— START Supplied entries —

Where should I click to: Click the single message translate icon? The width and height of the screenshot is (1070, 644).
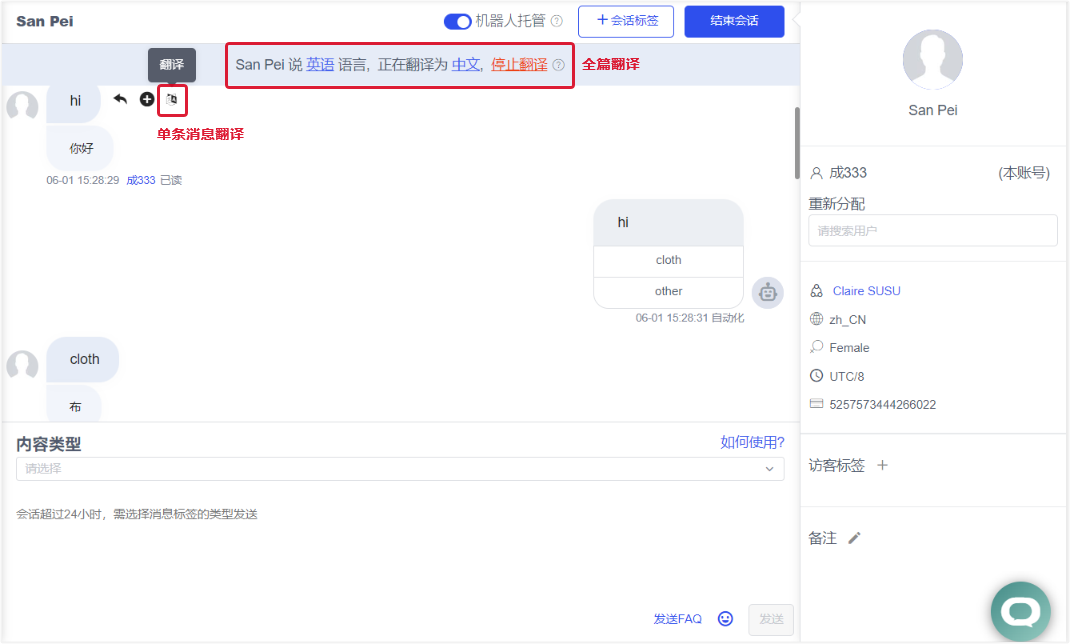click(172, 99)
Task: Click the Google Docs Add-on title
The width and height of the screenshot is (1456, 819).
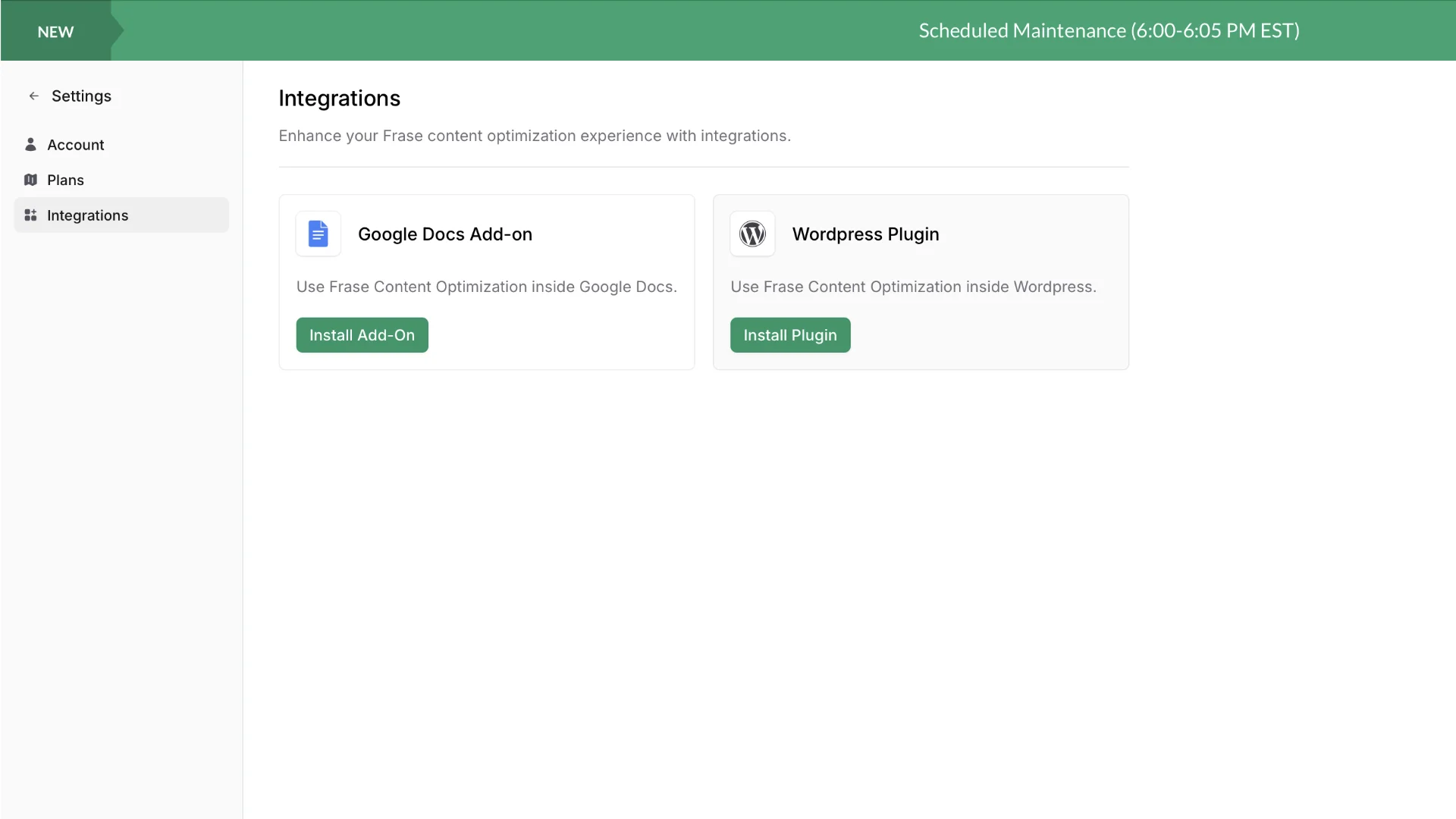Action: [x=445, y=234]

— END Supplied entries —

> **Task directions**
Reproduce the lines above word for word, leaving out the pictures.

> **Completed task**
Where should I click to: Click the single message translate icon? The width and height of the screenshot is (1070, 644).
click(172, 99)
Task: Click the Google Docs Add-on title
The width and height of the screenshot is (1456, 819).
Action: [x=445, y=234]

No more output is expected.